Archive for the ‘matthew weiner’ tag
|Wednesday, June 20, 2012
12:00pm U.S. Central Time
The interreligious movement has no road map: we are creating it as we go. Effective interfaith work today requires new methods and a new kind of grassroots organizing. The movement is not static. It is an experiment.
This webinar will seek to address the following questions: How do we creatively organize religious and spiritual communities when the desired outcome is not a fixed idea and can change? How can our work be genuinely inclusive of traditions that are more conservative? How can religious communities better engage with the secular public?

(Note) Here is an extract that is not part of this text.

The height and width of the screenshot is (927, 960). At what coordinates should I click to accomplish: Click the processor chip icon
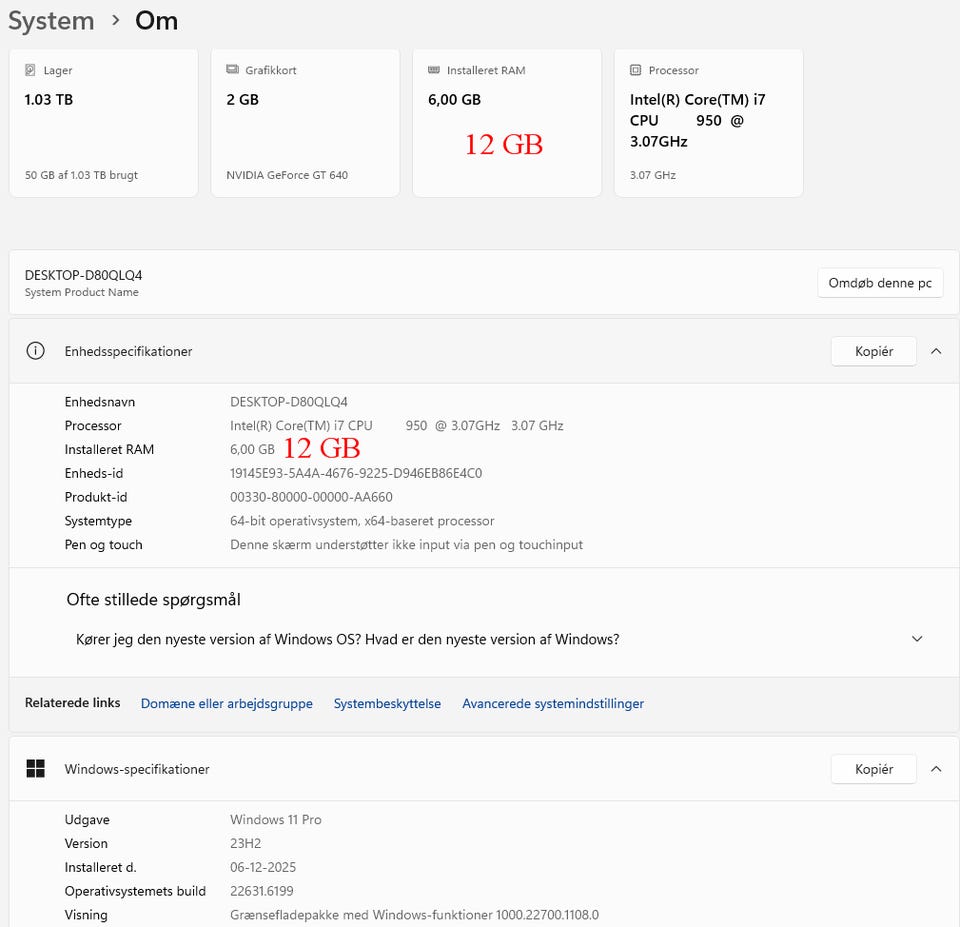click(x=636, y=71)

Matthew Weiner has worked as an interfaith organizer for 20 years, and he now serves as Associate Dean of Religious Life at Princeton University. He served for ten years as Program Director for the Interfaith Center of New York, where he developed a methodology for engaging religiously diverse communities through civil society, working with over 500 grassroots religious leaders and the New York State Court System, the New York Public Library, Catholic Charities, the New York Board of Rabbis, and the United Nations. He earned a Ph.D. from Union Theological Seminary, an M.T.S. from Harvard Divinity School, and an BA from New York University. He writes about public religion, interfaith and civil society, and engaged Buddhism.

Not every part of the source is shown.